ブラウザでも、同じことが起き始めています。2025 年に私は Arc の縦タブ、Workspaces、Compact Mode、Split View に衝撃を受けましたが、1 年後の 2026 年には Chrome でも縦タブが正式機能になりました。挑戦的なツールが先に面白い機能を作り、メジャーなツールが後追いで取り込んでいく。ueli から PowerToys Command Palette、Everything から PowerToys のファイル検索、これと同じ動きです。
個別のツールに執着し続けるのは、3 年スパンで見れば現実的ではありません。それよりも、自分が何のためにそのツールを使っているのかを書いておくほうが、長く役に立ちます。私の場合、それは「Mac の指の動きを Windows で再現したい」だけです。Control + H で Backspace を打てる、Control + F/B/P/N でカーソルを動かせる、Control + A/E で行頭・行末に飛べる、Google 日本語入力で zh/zj/zk/zl と打って矢印を入力できる。これらを Mac と同じ感覚で Windows でも使えれば、それで十分です。
ここは 3 年では陳腐化しませんでした。Windows の API も Mac の API も大きくは変わっていませんし、人間の指の動きはもっと変わりません。だからツールが何度入れ替わっても、指の動きを再現するという目的さえ書き留めておけば、毎回そこから組み直せます。これは 3 年経ってからようやく実感できたことです。
おわりに
業務で Claude Code を使うために増設した Windows 機は、3 年前にセットアップした Windows と、ほとんど同じ構成で動き始めました。並列で動かせる AI エージェントの数を増やしたい、というのが今回の動機でした。Mac の隣に Windows を置くというハードウェアの判断は新しかったものの、その Windows をどう設定するかについては、すでに 2023 年の私が答えを出していました。
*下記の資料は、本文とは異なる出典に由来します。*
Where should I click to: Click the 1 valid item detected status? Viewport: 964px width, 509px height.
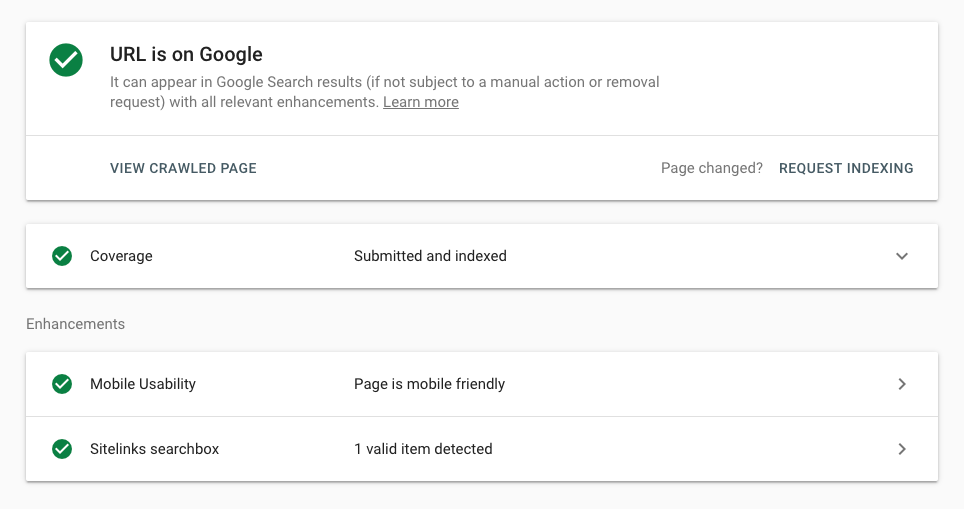[x=423, y=449]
新しいツールを探したのに、3 年前の私の発想を超えるものは何も見つかりませんでした。
PC のキーボードに両手で入力するスタイルが変わらない限り、ホームポジションを崩さない設定へのこだわりは変わりません。ということは、3 年後、また Windows をセットアップする機会が来たら、私はまた同じことを書くのかもしれません。もしくは、そもそも「両手でキーボードに入力する」という前提を覆すような、とんでもないデバイスの登場が待ち遠しいです。